Optimisation of Xenium automated in situ sequencing for PAXgene-fixed tissue samples

Spatial transcriptomics has transformed the study of gene expression in tissue samples, yet its application to non- standard sample preservation formats beyond fresh frozen and FFPE remains underexplored. PAXgene fixation offers advantages for genomic studies by preserving DNA and RNA without crosslinking but poses challenges for high-quality spatial transcriptomics. Here, we present an optimised workflow for applying Xenium, an automated in situ sequencing platform, to PAXgene-fixed paraffin-embedded (PFPE) tissues. Using our newly developed Xenium Tissue Optimisation (XTO) protocol, we systematically tested permeabilisation conditions across multiple mouse and human tissues.

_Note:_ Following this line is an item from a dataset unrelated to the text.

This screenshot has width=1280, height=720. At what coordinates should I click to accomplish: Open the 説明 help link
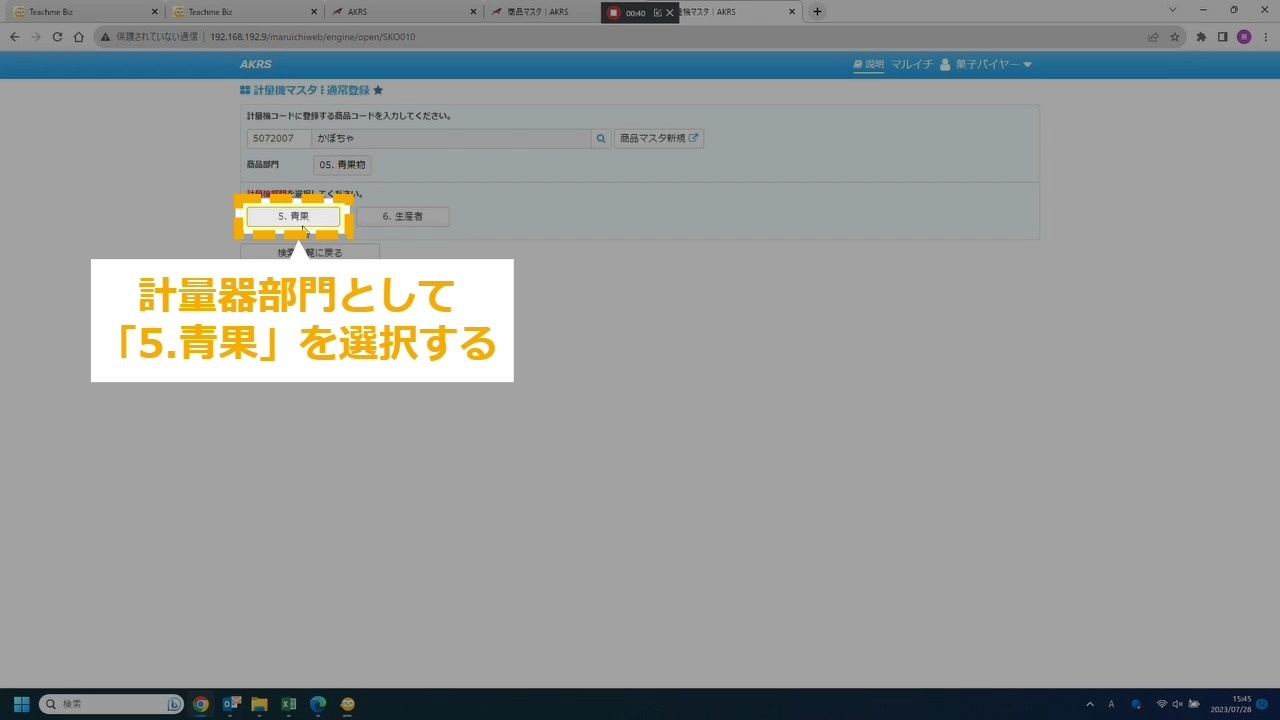[x=868, y=65]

We show that pepsin digestion effectively enhances RNA accessibility in PFPE samples, with tuneable digestion times for tissue-specific optimisation, though a compromise may need to be reached between transcript detection rates and maintaining tissue integrity and morphological staining. Our results indicate that, under optimal conditions, PFPE samples can yield comparable or superior spatial RNA transcript detection to formalin-fixed paraffin-embedded (FFPE) samples. This study provides a framework for adapting in situ sequencing to PFPE tissues, broadening the applicability of spatial transcriptomics to archival and prospective sample collections.